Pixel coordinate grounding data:

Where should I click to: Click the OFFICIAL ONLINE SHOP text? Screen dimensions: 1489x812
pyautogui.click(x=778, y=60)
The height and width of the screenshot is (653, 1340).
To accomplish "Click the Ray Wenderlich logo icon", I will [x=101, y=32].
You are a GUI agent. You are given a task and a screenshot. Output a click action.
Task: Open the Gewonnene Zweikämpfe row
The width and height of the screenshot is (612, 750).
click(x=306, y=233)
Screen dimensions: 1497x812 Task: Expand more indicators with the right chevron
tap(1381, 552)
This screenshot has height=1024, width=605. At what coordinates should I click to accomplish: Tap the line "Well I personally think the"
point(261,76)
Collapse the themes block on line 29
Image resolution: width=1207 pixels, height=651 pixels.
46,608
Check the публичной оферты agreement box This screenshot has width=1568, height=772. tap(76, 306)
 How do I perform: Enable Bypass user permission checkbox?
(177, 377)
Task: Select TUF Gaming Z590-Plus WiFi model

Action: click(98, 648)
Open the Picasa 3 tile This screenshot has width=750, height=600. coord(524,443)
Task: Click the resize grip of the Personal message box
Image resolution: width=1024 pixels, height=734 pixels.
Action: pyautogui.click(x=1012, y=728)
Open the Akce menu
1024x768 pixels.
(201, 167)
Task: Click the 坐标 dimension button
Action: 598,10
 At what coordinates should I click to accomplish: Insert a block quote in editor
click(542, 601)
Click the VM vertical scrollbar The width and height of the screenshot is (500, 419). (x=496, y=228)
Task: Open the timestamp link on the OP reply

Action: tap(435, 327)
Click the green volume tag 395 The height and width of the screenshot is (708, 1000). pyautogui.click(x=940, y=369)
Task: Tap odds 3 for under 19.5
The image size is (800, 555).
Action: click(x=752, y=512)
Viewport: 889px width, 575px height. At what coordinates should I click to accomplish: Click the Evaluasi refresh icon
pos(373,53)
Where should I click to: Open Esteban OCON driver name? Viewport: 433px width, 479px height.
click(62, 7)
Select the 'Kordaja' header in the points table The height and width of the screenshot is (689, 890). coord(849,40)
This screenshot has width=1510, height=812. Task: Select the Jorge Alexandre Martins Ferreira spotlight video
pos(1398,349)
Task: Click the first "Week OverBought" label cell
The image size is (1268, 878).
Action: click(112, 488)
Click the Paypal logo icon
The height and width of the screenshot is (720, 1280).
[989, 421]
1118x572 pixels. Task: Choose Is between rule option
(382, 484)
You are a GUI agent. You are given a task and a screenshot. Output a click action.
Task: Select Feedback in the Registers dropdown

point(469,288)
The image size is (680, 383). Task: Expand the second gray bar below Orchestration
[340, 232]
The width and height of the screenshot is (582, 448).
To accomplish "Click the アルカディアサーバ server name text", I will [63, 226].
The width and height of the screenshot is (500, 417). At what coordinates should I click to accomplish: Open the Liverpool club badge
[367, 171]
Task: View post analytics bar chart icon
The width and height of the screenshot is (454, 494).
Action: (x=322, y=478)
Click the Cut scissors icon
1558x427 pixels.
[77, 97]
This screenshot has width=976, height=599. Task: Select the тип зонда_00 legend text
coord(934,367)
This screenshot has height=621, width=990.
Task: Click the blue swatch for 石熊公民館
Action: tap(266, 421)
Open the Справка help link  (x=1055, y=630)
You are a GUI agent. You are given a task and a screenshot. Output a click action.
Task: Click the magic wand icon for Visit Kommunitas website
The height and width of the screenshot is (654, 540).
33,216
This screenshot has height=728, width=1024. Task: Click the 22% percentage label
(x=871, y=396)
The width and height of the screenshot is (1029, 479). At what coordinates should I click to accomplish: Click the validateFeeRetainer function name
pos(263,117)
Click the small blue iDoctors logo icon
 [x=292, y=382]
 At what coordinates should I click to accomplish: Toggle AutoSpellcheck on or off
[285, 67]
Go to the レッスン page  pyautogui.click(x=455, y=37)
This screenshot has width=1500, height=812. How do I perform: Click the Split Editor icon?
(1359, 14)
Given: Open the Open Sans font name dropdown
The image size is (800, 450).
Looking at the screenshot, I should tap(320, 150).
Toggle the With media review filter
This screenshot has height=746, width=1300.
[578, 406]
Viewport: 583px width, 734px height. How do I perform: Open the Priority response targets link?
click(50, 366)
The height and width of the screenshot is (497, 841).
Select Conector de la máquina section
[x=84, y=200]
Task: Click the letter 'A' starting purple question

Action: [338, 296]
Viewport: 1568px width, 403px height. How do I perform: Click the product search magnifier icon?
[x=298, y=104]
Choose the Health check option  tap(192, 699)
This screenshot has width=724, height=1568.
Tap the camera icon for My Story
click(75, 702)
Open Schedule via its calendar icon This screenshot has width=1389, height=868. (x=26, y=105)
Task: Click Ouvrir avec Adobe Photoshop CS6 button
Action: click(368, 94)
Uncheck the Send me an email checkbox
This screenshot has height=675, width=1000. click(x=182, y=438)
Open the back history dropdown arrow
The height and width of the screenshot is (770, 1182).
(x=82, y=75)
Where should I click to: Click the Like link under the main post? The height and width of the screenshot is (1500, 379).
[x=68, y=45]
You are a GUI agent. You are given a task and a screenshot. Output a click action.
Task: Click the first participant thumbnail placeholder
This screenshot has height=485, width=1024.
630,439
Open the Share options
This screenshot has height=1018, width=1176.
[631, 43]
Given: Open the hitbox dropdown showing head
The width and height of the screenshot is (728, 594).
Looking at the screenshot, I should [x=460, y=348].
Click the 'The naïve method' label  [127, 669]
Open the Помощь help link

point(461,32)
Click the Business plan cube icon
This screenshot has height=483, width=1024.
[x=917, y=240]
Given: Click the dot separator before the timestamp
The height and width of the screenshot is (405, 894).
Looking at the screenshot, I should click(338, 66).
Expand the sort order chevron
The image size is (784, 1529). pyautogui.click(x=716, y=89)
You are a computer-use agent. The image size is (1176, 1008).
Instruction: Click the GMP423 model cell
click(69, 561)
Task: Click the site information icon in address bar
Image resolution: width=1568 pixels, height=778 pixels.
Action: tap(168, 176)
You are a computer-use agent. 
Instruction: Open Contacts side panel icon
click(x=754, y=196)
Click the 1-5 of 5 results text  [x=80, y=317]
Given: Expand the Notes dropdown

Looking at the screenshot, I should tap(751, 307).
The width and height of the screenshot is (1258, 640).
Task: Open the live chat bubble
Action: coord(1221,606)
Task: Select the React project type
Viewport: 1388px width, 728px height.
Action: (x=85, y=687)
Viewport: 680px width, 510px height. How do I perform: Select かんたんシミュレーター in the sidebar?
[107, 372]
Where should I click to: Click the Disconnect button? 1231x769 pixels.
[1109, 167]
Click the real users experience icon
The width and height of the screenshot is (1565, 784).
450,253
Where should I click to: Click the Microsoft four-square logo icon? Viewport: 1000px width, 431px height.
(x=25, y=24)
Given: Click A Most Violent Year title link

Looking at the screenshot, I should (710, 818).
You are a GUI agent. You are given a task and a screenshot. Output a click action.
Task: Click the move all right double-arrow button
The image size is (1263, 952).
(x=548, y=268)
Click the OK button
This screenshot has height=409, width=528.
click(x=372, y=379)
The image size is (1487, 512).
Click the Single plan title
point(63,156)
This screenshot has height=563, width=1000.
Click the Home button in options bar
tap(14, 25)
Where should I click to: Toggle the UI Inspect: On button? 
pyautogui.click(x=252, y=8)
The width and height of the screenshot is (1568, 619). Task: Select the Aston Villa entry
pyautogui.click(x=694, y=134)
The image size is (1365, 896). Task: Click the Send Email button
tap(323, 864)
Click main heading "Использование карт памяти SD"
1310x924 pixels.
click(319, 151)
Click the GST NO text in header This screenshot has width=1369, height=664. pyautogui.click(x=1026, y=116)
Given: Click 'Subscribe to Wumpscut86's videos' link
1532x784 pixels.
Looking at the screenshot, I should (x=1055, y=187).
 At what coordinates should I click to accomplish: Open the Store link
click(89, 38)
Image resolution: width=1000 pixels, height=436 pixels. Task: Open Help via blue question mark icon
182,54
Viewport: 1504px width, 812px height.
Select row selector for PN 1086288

§ **WHAT THE TASK REQUIRES**
Within the data above, the span starting at the line containing "The width and height of the screenshot is (500, 417)." and ending at the line containing "Go to the レッスン" is to be retyped exactly, with no other lines.

§ **ANSWER SPACE**
The width and height of the screenshot is (500, 417). At what coordinates should I click to accomplish: Open the Liverpool club badge
[367, 171]
Task: View post analytics bar chart icon
The width and height of the screenshot is (454, 494).
Action: (x=322, y=478)
Click the Cut scissors icon
1558x427 pixels.
[77, 97]
This screenshot has width=976, height=599. Task: Select the тип зонда_00 legend text
coord(934,367)
This screenshot has height=621, width=990.
Task: Click the blue swatch for 石熊公民館
Action: tap(266, 421)
Open the Справка help link  (x=1055, y=630)
You are a GUI agent. You are given a task and a screenshot. Output a click action.
Task: Click the magic wand icon for Visit Kommunitas website
The height and width of the screenshot is (654, 540).
33,216
This screenshot has height=728, width=1024. Task: Click the 22% percentage label
(x=871, y=396)
The width and height of the screenshot is (1029, 479). At what coordinates should I click to accomplish: Click the validateFeeRetainer function name
pos(263,117)
Click the small blue iDoctors logo icon
 [x=292, y=382]
 At what coordinates should I click to accomplish: Toggle AutoSpellcheck on or off
[285, 67]
Go to the レッスン page  pyautogui.click(x=455, y=37)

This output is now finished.